В четверг в широкий прокат вышел фильм «Ромовый дневник», в котором Джонни Депп во второй раз после «Страха и ненависти в Лас-Вегасе» предстает в образе гонзо-журналиста Хантера С. Томпсона. Перед премьерой фильма Депп устроил круглый стол с журналистами и рассказал им о своей необыкновенной и увлекательной дружбе с главным гонзо планеты — с момента их знакомства в аспенской таверне и до смерти писателя. А также о галлюцинациях, черной собаке и том, как ему удалось выстрелить прахом покойного из гигантской пушки.

 

 

Хантера Томпсона всегда считали неуправляемым фантазером. Каким он был на самом деле?

Не все видели или не имели шанса разглядеть в Хантере того, что он был настоящим американским джентльменом. Высшего разряда. Чрезвычайно великодушным, вежливым, очень открытым — так он был воспитан. И через это прорывались другие его черты — дикая, природная натура, перед которой ничто не могло устоять. В конечном счете, единственное, что могло его остановить, — это он сам. 

 


Начало семидесятых буквально сводило Хантера с ума


 

А ваш персонаж в фильме, Пол Кемп, он больше отражает эту его джентльменскую сторону, чем Рауль Дюк из «Страха и ненависти в Лас-Вегасе», который был отчасти мультяшным персонажем?

..........

*ЗАДАНИЕ 1*: Повторите дословно часть интервью о Хантере Томпсоне: всё, начиная с «Хантера Томпсона всегда» и вниз до «отчасти мультяшным персонажем?».

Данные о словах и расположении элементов
..........

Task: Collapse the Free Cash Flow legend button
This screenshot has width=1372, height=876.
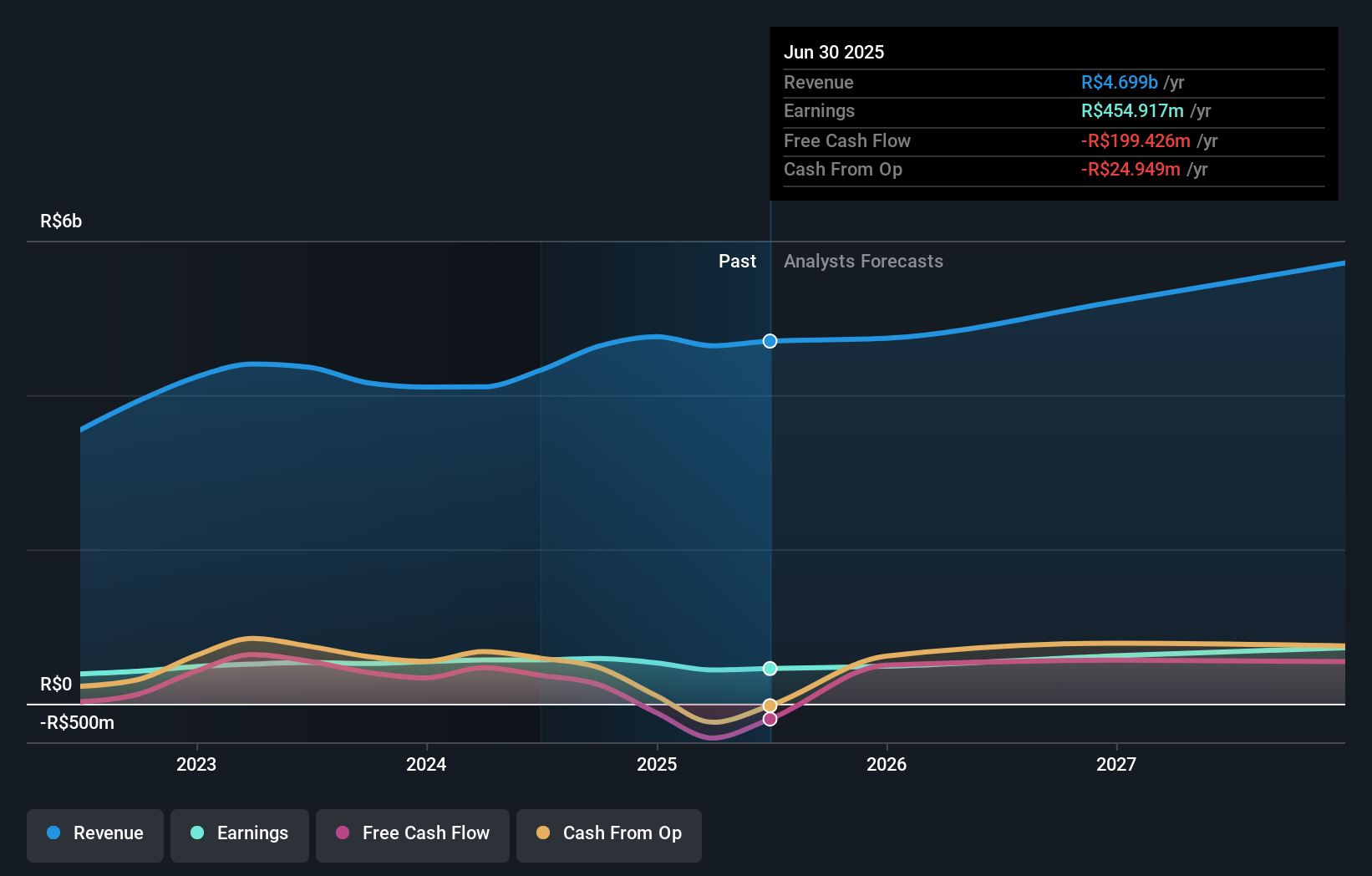Action: point(412,833)
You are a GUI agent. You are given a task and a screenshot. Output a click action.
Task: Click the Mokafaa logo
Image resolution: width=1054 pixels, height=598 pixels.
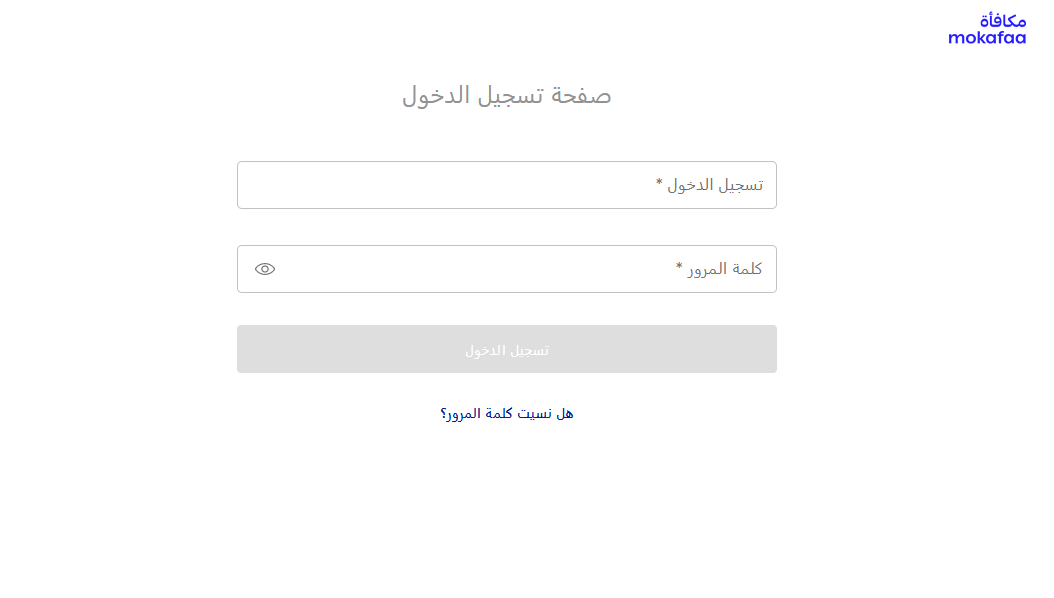[987, 29]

..........

*ЗАДАНИЕ 2*: Перепишите все записи выше, заменив «screenshot» на «image» и больше ничего не меняя. Картинки в ответ не включайте.

*ИТОГОВЫЙ ОТВЕТ 1*:
Хантера Томпсона всегда считали неуправляемым фантазером. Каким он был на самом деле?

Не все видели или не имели шанса разглядеть в Хантере того, что он был настоящим американским джентльменом. Высшего разряда. Чрезвычайно великодушным, вежливым, очень открытым — так он был воспитан. И через это прорывались другие его черты — дикая, природная натура, перед которой ничто не могло устоять. В конечном счете, единственное, что могло его остановить, — это он сам. 

 


Начало семидесятых буквально сводило Хантера с ума


 

А ваш персонаж в фильме, Пол Кемп, он больше отражает эту его джентльменскую сторону, чем Рауль Дюк из «Страха и ненависти в Лас-Вегасе», который был отчасти мультяшным персонажем?

*ИТОГОВЫЙ ОТВЕТ 2*:
Task: Collapse the Free Cash Flow legend button
This image has width=1372, height=876.
Action: point(412,833)
You are a GUI agent. You are given a task and a image. Output a click action.
Task: Click the Mokafaa logo
Image resolution: width=1054 pixels, height=598 pixels.
[987, 29]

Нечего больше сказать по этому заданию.